# Bolt 500 replace, not upgrade, hard drive question



## NCMike1 (Mar 13, 2021)

Our Bolt 500 is getting too slow but we don't use much of it's storage. 

What technology am I searching for in a replacement drive to ensure longevity? 

Has anyone installed the Seagate ST500LM30? 

Thanks in advance.


----------



## JayMan747 (Nov 10, 2008)

I had the same issue about a year ago and installed the below, at the time is was $50 and has worked great the last year. 
*Toshiba MQ03ABB200 2TB 5400RPM 16MB Cache SATA*


----------



## MrDell (Jul 8, 2012)

JayMan747 said:


> I had the same issue about a year ago and installed the below, at the time is was $50 and has worked great the last year.
> *Toshiba MQ03ABB200 2TB 5400RPM 16MB Cache SATA*


Yes... great replacement hard drive!!


----------



## Laughs Brightly (Jan 23, 2016)

MrDell said:


> Yes... great replacement hard drive!!


Can't seem to find one new anywhere.

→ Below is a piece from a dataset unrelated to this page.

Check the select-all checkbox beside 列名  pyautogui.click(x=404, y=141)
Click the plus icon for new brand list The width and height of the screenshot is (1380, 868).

What's the next option?


----------



## dianebrat (Jul 6, 2002)

Laughs Brightly said:


> Can't seem to find one new anywhere. What's the next option?


Doesn't seem that hard to get https://www.amazon.com/TOSHIBA-MQ03...d=1&keywords=MQ03ABB200&qid=1619030976&sr=8-1

There are multiple sellers selling it on Amazon


----------